Although batch R023 presented an average release rate exceeding 85%Good Price Home Use Industrial Cold Room Air Cooler for Sale, the results presented inLarge Colorful Outdoor Playground Set with Clear Roof Shed (HK-50043)and Figure 24 indicate that this batch underwent a significant change in its dissolution profile. This change began at t = 180 and remained at t = 270 and t = 360,Em4305 Chip Mango Proximity Card Access RFID Thick Card.5%, 6.6% and 6.7%, respectively, was observed.RFID Reader and Snapshot Camera Vehicle GPS Tracker Device GPS105A for Fleet Management= 0 and t = 90, which were 29.9% and 28.8%, respectively, within five minutes. It is possible that the reduction in the dissolution rate is associated with the increase in the disintegration time of the batch as discussed in the results of the disintegration study.

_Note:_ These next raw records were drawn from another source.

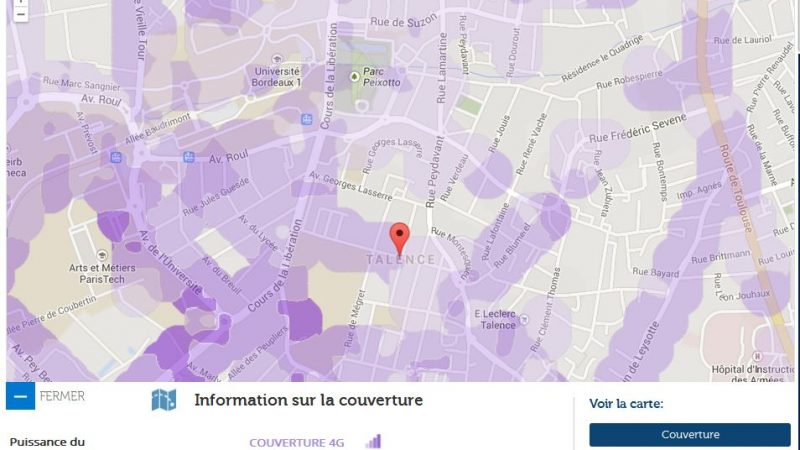Click the Arts et Métiers ParisTech school icon
The image size is (800, 450).
point(102,255)
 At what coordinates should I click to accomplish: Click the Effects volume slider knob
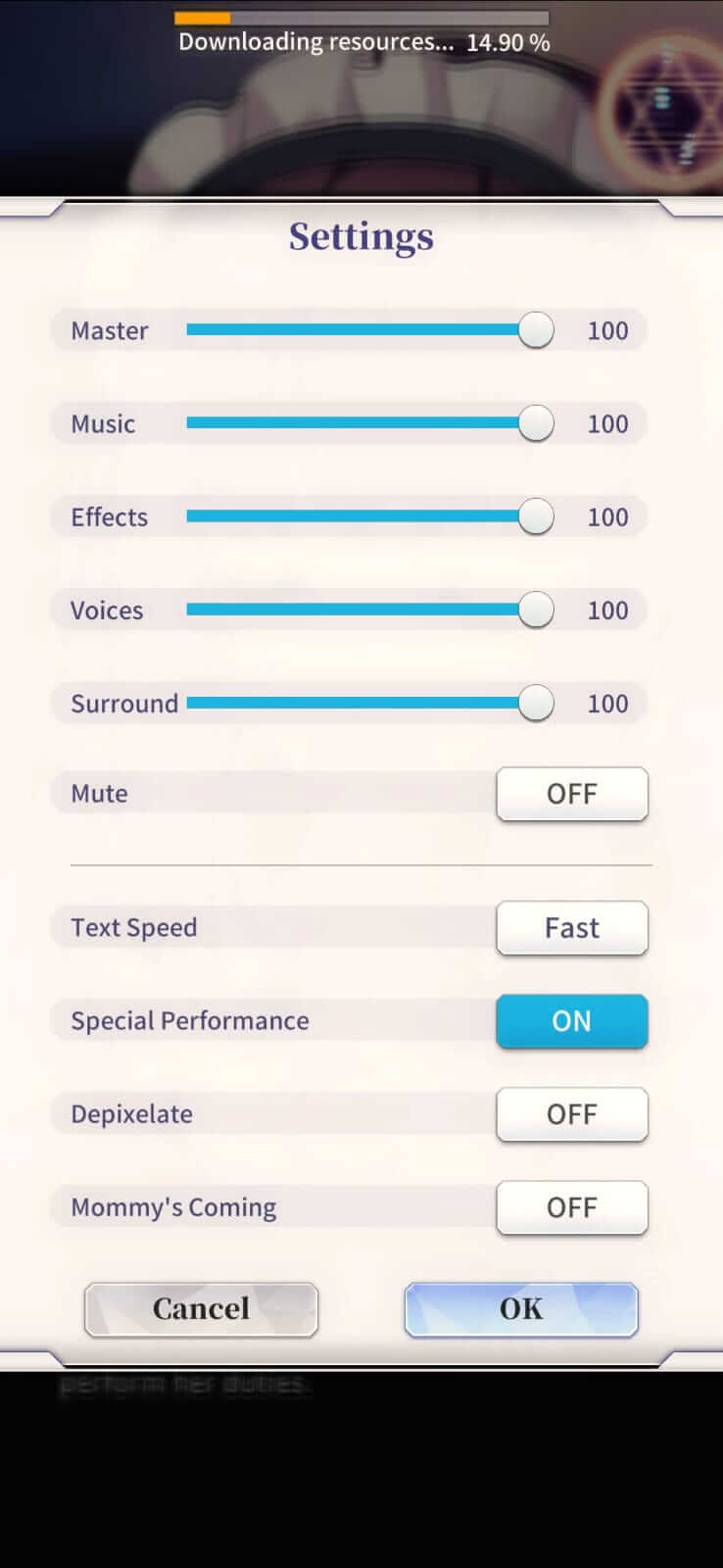point(536,516)
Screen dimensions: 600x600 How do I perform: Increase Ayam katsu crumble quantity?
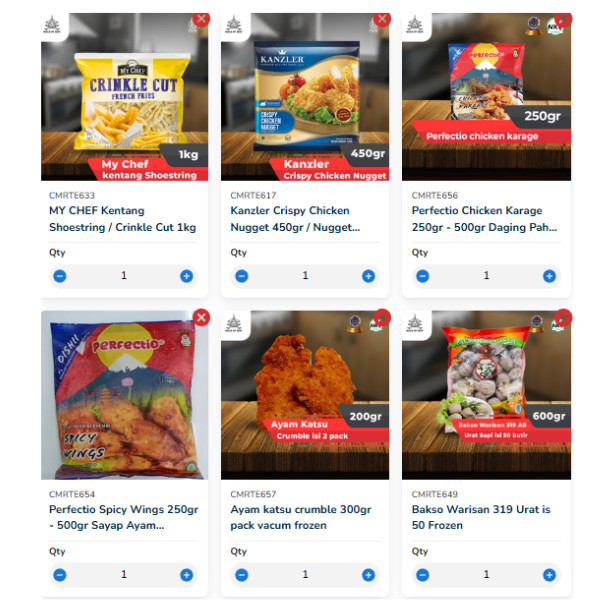[368, 574]
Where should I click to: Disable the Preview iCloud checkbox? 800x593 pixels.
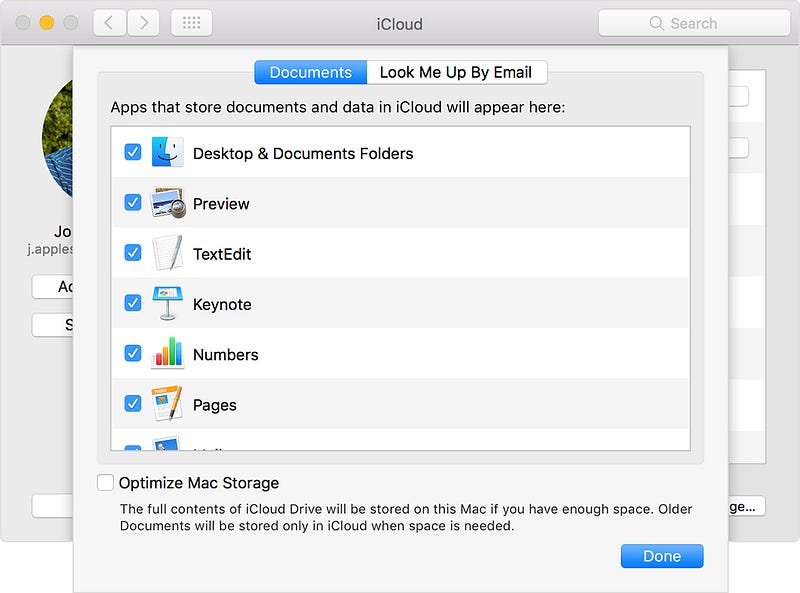(x=132, y=202)
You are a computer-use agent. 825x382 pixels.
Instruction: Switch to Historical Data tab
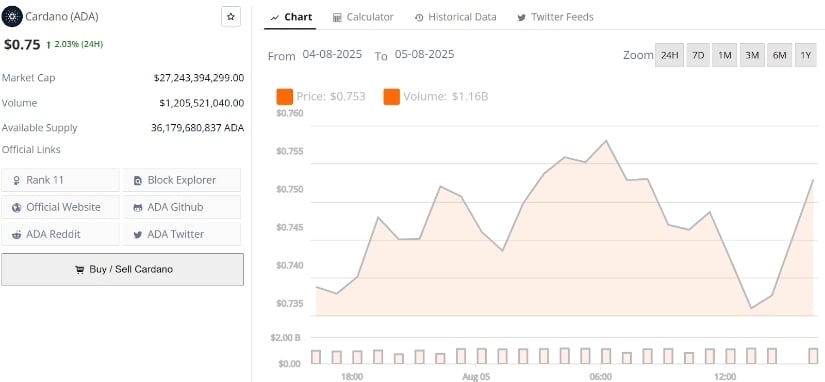[x=456, y=17]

Comparison of dissolution profiles is a useful tool when the behaviour of two drugs must be known before conducting a study of relative bioavailability/bioequivalence or pharmaceutical equivalence to claim exemption from such studies or for a possible post-registration change (Chinese Leisure Fabric Chesterfield Sofa Furniture in Livingroom, 2011; 2010). However,Aluminium Bronze C95800 Metal Seat Butterfly Valve for Sea Water, this comparison enables the evaluation of whether a formulation that has an initial dissolution profile equivalent to another formulation maintains that status throughout its shelf life.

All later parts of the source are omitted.